# Safety Stirrups for Therapeutic Horseback Riding



## Dressagegirl29 (Nov 9, 2014)

Which safety or flexible stirrups are good for Para-dressage riding? The peacock safety stirrups hurt my feet and legs, so I can't mount the horse. They are too small. I really need to be able get on the horse again with stirrups.


----------



## Lunarflowermaiden (Aug 17, 2010)

Besides peacock stirrups. We use these Foot Freeâ„¢ Stirrup Irons | Dover Saddlery at the therapeutic riding program that I volunteer at. 

As for flexible ones, I don't really have any experience with those.


----------



## DuckDodgers (May 28, 2013)

How/ what about them hurts your legs? Perhaps you could look into getting a larger pair? Many of them are designed for children and aren't wide enough for adult feet, but they do make them in wider widths.
_Posted via Mobile Device_


----------



## egrogan (Jun 1, 2011)

DuckDodgers said:


> How/ what about them hurts your legs? Perhaps you could look into getting a larger pair? Many of them are designed for children and aren't wide enough for adult feet, but they do make them in wider widths.
> _Posted via Mobile Device_


Yep, this was my question too. It would help to know what's uncomfortable about them. Maybe as simple as replacing the rubber tread if your foot is in pain?

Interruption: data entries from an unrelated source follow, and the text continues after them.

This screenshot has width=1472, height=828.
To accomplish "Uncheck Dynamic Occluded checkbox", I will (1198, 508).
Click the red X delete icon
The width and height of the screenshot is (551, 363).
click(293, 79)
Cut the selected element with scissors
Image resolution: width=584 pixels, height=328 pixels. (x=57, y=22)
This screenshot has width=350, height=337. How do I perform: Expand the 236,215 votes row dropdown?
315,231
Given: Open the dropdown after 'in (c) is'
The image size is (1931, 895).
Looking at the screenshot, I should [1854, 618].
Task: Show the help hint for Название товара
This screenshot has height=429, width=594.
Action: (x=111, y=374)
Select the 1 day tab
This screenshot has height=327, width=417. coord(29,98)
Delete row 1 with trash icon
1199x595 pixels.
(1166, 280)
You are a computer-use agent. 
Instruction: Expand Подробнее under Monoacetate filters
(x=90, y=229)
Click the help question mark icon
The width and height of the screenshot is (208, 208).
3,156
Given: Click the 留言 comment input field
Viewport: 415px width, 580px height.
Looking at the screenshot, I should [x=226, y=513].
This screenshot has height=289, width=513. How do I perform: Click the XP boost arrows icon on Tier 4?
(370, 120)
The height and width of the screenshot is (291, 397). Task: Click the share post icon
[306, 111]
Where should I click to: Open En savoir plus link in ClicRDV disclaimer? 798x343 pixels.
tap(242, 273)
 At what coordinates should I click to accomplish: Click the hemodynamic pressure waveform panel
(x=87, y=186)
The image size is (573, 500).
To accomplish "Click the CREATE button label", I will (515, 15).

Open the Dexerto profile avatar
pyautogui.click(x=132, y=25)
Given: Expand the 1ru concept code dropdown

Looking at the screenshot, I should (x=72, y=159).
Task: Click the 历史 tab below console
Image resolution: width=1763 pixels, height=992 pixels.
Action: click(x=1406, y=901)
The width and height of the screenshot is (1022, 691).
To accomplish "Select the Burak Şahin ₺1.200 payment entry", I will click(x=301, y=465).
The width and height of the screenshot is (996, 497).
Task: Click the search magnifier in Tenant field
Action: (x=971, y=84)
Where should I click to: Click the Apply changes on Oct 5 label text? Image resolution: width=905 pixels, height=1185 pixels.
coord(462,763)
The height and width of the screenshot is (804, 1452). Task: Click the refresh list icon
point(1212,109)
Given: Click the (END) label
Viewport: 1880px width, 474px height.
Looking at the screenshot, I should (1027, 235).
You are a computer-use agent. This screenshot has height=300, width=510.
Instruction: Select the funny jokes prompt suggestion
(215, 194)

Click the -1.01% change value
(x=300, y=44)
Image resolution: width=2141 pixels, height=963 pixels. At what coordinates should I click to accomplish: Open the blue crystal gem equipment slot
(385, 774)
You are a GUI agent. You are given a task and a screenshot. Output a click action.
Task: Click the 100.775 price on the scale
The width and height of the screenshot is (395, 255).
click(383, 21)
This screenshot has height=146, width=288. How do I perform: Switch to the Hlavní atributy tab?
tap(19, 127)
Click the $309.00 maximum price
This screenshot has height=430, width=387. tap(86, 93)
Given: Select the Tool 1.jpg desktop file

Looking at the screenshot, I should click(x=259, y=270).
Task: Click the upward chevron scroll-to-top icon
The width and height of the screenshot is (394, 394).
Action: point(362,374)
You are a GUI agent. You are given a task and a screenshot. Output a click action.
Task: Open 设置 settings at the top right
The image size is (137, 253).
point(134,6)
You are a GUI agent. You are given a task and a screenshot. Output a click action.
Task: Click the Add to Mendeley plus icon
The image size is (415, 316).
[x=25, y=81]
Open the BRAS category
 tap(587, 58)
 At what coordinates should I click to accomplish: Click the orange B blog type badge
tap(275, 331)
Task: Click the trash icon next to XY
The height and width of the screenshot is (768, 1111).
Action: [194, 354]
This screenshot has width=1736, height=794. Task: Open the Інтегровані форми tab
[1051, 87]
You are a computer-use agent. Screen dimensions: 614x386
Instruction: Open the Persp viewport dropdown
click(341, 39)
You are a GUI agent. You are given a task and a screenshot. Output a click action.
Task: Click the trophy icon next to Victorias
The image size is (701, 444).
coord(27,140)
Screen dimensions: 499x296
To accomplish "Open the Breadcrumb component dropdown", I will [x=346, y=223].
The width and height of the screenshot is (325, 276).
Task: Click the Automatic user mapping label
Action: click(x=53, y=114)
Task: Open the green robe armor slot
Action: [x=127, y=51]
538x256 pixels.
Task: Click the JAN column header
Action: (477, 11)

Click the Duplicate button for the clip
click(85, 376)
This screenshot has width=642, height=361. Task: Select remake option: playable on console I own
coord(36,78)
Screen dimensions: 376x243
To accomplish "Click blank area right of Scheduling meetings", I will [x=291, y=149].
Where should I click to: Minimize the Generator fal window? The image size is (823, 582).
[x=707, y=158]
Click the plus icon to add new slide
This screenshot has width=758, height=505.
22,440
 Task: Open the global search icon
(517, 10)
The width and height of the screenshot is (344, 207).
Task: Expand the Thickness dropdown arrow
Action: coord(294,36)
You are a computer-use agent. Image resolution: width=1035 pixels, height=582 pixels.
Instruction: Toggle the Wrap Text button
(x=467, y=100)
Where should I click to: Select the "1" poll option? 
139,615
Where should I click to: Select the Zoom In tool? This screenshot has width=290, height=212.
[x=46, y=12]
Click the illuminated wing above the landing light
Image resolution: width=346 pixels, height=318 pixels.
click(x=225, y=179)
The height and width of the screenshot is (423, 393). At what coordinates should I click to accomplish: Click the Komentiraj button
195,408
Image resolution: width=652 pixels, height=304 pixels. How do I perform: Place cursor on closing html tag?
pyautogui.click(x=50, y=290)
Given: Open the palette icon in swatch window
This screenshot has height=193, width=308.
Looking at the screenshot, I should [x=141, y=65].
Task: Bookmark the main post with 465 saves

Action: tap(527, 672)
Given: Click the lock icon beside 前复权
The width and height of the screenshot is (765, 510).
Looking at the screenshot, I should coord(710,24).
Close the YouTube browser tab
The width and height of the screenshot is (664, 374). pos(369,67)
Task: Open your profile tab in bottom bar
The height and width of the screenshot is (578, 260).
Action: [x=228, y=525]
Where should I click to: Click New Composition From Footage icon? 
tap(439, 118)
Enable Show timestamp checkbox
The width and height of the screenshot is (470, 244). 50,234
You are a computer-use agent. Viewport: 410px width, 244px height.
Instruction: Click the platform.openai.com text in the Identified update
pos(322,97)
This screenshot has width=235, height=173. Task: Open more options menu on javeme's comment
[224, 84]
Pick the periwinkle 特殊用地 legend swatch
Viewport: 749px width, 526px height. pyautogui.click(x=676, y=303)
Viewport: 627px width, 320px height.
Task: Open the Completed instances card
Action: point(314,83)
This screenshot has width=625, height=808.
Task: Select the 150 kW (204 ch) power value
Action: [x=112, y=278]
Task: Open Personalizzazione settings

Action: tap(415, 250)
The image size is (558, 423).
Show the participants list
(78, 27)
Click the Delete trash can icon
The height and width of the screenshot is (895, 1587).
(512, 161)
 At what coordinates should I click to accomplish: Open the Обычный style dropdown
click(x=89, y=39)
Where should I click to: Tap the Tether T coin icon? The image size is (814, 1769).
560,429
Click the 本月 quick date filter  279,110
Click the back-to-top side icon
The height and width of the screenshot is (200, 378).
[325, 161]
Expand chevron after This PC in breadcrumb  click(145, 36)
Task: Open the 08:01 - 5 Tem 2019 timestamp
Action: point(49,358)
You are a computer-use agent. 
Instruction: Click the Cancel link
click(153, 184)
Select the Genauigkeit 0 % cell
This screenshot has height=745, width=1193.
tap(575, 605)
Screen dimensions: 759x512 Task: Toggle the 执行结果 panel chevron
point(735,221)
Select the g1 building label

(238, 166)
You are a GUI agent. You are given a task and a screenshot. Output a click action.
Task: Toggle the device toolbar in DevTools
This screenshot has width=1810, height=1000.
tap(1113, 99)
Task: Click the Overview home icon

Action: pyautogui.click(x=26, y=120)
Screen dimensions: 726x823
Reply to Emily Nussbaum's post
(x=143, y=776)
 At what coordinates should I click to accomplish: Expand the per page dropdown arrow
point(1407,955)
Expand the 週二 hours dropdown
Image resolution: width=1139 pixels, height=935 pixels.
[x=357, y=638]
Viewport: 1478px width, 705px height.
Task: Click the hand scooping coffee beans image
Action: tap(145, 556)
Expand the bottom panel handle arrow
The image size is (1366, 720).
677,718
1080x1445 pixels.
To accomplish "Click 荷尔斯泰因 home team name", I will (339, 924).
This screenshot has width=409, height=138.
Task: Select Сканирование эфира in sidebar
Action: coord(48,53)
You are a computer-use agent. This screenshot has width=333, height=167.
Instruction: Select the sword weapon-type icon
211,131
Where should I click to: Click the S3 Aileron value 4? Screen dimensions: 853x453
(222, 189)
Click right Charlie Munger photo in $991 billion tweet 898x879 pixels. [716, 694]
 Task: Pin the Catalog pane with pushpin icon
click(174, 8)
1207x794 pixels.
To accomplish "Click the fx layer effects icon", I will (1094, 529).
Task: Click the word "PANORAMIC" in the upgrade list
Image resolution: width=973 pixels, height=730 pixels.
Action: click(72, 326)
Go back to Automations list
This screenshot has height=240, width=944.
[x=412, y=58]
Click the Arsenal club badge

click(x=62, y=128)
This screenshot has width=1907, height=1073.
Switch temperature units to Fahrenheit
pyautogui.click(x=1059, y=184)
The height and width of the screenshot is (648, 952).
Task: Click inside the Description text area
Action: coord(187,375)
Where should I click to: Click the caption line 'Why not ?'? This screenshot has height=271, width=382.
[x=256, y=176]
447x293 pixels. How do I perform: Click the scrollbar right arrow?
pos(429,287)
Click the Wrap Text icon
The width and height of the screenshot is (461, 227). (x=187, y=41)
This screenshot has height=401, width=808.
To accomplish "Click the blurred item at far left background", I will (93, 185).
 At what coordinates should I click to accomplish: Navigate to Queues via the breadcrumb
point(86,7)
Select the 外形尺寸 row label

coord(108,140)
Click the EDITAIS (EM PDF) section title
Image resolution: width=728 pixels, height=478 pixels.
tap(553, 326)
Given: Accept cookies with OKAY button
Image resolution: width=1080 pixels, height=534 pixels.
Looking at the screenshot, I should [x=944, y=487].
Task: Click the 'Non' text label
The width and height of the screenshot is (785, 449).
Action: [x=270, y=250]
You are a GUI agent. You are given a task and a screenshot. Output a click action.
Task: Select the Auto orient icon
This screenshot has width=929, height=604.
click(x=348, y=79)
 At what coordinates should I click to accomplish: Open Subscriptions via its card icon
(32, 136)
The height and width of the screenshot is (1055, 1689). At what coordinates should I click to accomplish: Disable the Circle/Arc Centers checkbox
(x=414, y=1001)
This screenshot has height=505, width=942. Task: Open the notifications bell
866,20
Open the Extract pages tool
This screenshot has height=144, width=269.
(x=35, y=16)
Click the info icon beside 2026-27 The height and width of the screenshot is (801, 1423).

But Duck is right, if they are too narrow and pinching, that could be an easy fix too if you can find a larger size. 

In addition to the peacocks (which is what I use with many of my riders) there are a couple of other options that I'm aware of.

Breakaway stirrups: Smart Rider and English Breakaway Safety Stirrups

I know some centers also use devonshire stirrups/toe cages which can help if you are uncomfortable because your foot keeps wanting to come through the front of the stirrup, but not sure if they are used in paradressage (my apologies, I don't know the rules for showing): Dapps English Safety Stirrups

I haven't personally used the flexible stirrups, but here is an example: Korsteel Flex, Flexible Fillis and UMS Flexible English Stirrup Irons

"Foot free" stirrups (curved but solid outer edge of the stirrup gives your foot more room and lets you slide free in case of a fall. They also make them so they can swivel and put less pressure on your ankles): Foot Free and Turned Slot S-Shaped English Safety Stirrups


----------



## Dressagegirl29 (Nov 9, 2014)

The rubber band pinches my foot. I wanted to get a bigger pair in the size 4 3/4, but my dad got the 4 1/2 Peacocks since they were the only ones that saddlery had. My dad is cheap and didn't want to order the correct size of stirrups. I loved the Foot Free when I had my all-purpose saddle, but now, I have a dressage saddle. I've never had any problems with the Foot Free stirrups.


----------



## egrogan (Jun 1, 2011)

OK, that's too bad that the sizing is the problem. Is there a reason you wouldn't use the Foot Free stirrups on your dressage saddle? I don't see a problem with that. In fact, I'm sure that I've done so.


----------



## Dressagegirl29 (Nov 9, 2014)

I might order a pair of the Foot Free Stirrups since I prefer them. My dad didn't take the Foot Free Stirrups off of my old saddle when he gave it away.


----------



## egrogan (Jun 1, 2011)

Dressagegirl29 said:


> I might order a pair of the Foot Free Stirrups since I prefer them. My dad didn't take the Foot Free Stirrups off of my old saddle when he gave it away.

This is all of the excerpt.